→ **WORK TO COMPLETE**: Copy word for word the line containing "Click the optional Code field" together with all lines following it to the end of the listing below, without the pictures.

→ **DATASET**:

+ + + + +

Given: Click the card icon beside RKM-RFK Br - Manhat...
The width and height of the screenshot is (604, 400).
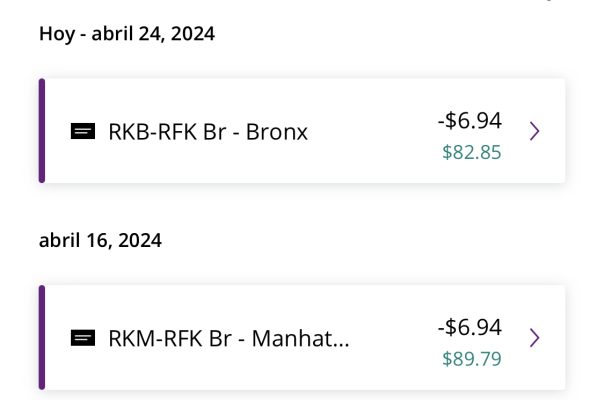Looking at the screenshot, I should click(83, 338).
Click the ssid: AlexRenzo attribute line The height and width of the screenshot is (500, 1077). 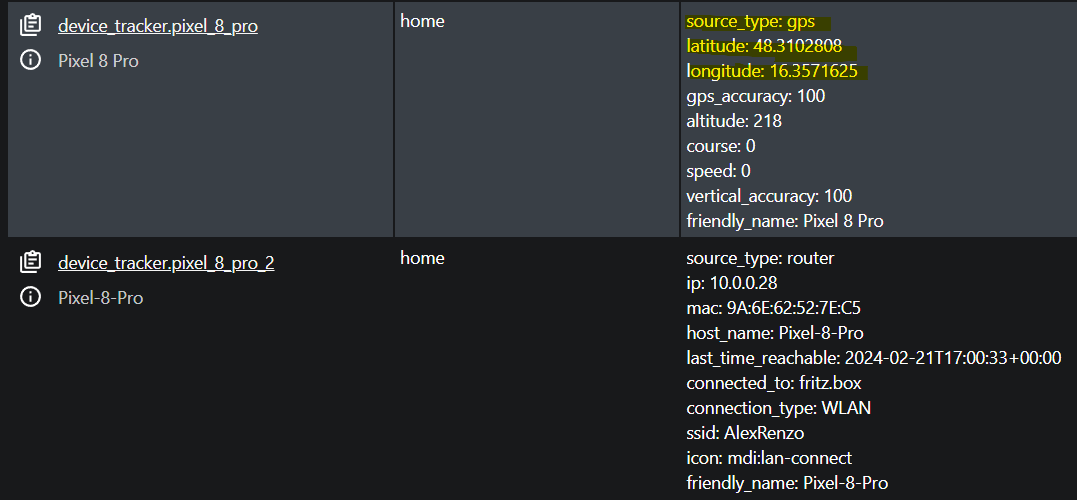click(x=745, y=433)
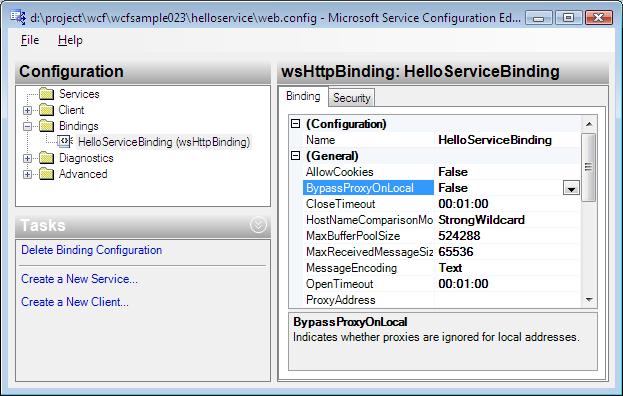Screen dimensions: 623x396
Task: Click Create a New Service link
Action: (79, 279)
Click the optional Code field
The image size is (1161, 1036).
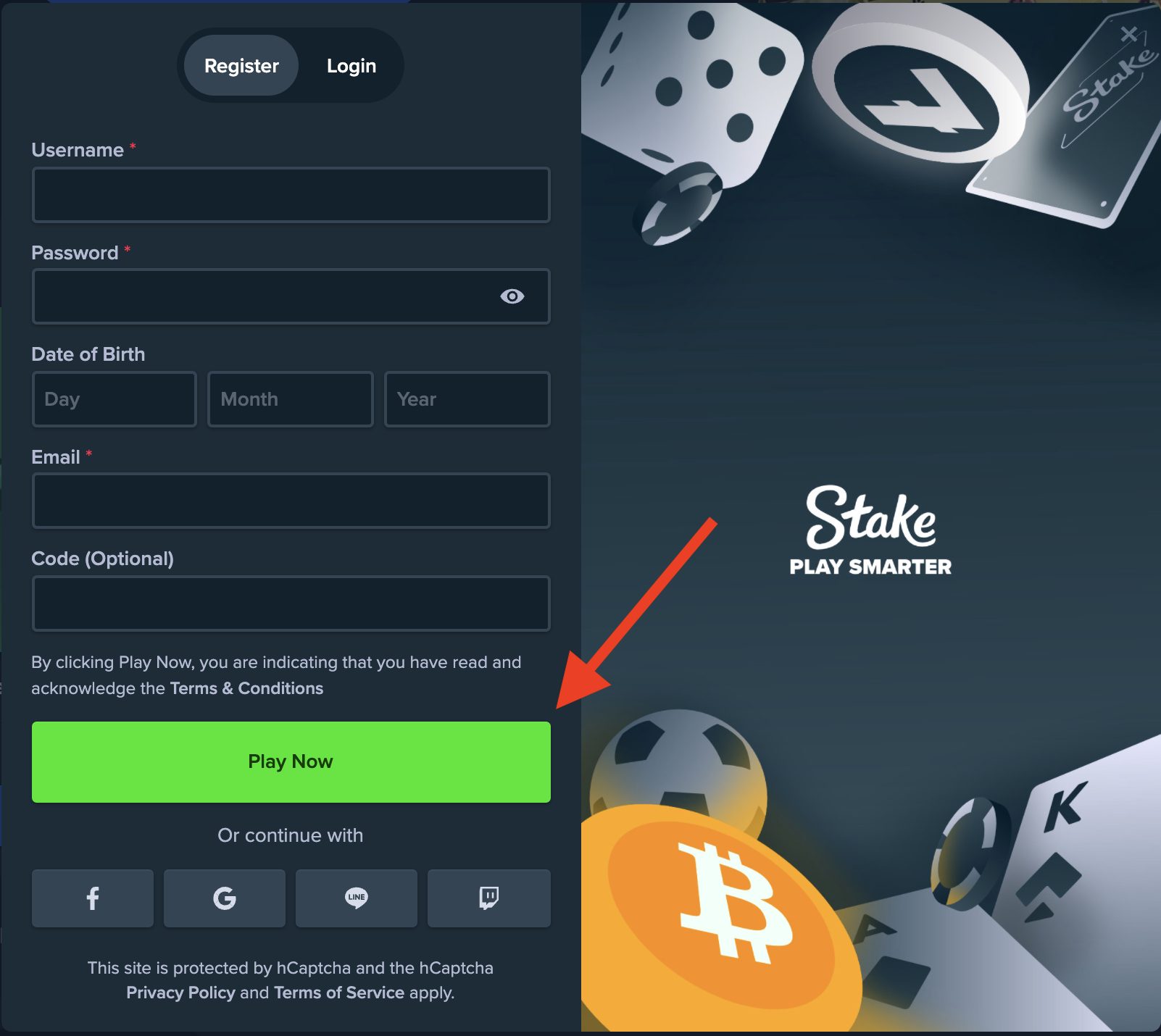click(x=291, y=603)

+ + + + +

→ **YOUR RESPONSE**:
Click the optional Code field
The image size is (1161, 1036).
click(x=291, y=603)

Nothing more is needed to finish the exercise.